What this exercise asks -
**A)** Copy the fermentation passage word for word, between "To do this it" and "be eaten year-round.", inclusive.
**B)** According to the fermentation passage, what method was historically used in Europe to keep microbes in food from surviving?

Passage provided -
□ □ □

Medical and nutritional science recommends having in our daily diet a good uptake of fermented items although it is referring to diet/food rather than an increase of consumption of alcohol!
When a food spoils and fruit sours that is also fermentation, and is referred to as food “going off” but in fermentation to make food, good bacteria are encouraged to grow and harmful bacteria are inhibited. The good bacteria thus prevent spoilage of foods.
Alcohol and acid are good factors that prevent spoilage by inhibiting the growth of microorganisms. For example acids in fruits and vegetables protect the foods from spoilage.
To do this it is common to supplement the natural microbes with a large amount of a single strain of bacteria or fungus, as seen in alcoholic fermentation and in food stuffs like kimchi or sauerkraut.
This results in a food that is very stable from going rancid because the microbes produce compounds that prevent other microbes from surviving, and at a certain point it kills them.
From a historical perspective, curing, adding something to the food (salt, sugar, nitrates, etc.) that will keep microbes from being able to survive, was the solution used in Europe.
Fermenting was much more widely used in Asia as a way to preserve food because food was grown mostly during one part of the year, but it needed to be eaten year-round.

□ □ □

Extracted records -
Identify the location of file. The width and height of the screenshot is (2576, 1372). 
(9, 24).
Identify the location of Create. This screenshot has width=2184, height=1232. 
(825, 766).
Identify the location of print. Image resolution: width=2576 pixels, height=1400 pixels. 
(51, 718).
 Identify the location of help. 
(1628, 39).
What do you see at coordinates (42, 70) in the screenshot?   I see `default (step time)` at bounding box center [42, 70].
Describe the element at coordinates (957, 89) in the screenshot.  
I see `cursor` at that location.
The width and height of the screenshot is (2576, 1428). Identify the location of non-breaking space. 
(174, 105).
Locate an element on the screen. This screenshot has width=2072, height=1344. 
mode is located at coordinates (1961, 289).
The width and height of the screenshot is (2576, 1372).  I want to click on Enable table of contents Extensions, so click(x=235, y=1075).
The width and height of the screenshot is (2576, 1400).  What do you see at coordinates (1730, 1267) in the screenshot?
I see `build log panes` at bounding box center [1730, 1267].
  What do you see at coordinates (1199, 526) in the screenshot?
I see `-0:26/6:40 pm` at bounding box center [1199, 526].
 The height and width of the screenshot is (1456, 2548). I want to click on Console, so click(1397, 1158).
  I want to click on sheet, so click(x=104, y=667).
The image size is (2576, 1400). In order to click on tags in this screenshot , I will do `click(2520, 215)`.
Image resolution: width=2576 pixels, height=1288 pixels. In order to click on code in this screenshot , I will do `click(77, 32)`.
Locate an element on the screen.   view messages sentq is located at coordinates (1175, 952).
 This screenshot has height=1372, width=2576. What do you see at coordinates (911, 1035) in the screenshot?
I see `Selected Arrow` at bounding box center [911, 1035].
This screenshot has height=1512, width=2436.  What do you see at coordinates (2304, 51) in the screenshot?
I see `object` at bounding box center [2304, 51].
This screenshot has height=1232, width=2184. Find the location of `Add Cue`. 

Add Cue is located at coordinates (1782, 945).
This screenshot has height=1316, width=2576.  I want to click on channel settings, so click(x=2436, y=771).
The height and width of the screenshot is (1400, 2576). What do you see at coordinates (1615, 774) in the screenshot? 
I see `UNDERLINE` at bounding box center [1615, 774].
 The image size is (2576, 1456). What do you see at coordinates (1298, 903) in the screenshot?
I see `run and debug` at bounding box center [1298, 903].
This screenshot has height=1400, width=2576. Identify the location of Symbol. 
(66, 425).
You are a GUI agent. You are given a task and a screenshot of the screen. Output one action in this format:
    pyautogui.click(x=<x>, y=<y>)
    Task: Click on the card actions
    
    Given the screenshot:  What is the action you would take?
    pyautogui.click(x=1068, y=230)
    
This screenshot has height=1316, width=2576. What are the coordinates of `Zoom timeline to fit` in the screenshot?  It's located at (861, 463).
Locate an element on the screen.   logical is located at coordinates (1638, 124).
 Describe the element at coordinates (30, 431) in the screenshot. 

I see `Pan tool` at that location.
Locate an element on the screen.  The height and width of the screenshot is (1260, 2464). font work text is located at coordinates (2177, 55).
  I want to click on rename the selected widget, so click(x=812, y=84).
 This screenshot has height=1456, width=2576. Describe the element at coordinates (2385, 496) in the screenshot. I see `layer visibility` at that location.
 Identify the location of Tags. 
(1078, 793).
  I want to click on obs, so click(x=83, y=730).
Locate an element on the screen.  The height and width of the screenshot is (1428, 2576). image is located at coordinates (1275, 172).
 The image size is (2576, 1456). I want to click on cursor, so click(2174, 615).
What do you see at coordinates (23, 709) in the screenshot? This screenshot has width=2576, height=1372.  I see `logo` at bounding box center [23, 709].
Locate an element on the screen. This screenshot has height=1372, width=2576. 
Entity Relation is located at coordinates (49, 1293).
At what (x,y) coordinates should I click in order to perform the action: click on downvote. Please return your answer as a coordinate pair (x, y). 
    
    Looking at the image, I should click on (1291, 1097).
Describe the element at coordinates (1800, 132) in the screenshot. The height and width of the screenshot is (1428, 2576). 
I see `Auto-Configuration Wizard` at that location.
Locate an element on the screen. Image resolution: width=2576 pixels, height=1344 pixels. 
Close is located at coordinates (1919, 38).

□ □ □

Solutions in order -
**A)**
To do this it is common to supplement the natural microbes with a large amount of a single strain of bacteria or fungus, as seen in alcoholic fermentation and in food stuffs like kimchi or sauerkraut.
This results in a food that is very stable from going rancid because the microbes produce compounds that prevent other microbes from surviving, and at a certain point it kills them.
From a historical perspective, curing, adding something to the food (salt, sugar, nitrates, etc.) that will keep microbes from being able to survive, was the solution used in Europe.
Fermenting was much more widely used in Asia as a way to preserve food because food was grown mostly during one part of the year, but it needed to be eaten year-round.

**B)** Curing, which means adding something such as salt, sugar, or nitrates to the food.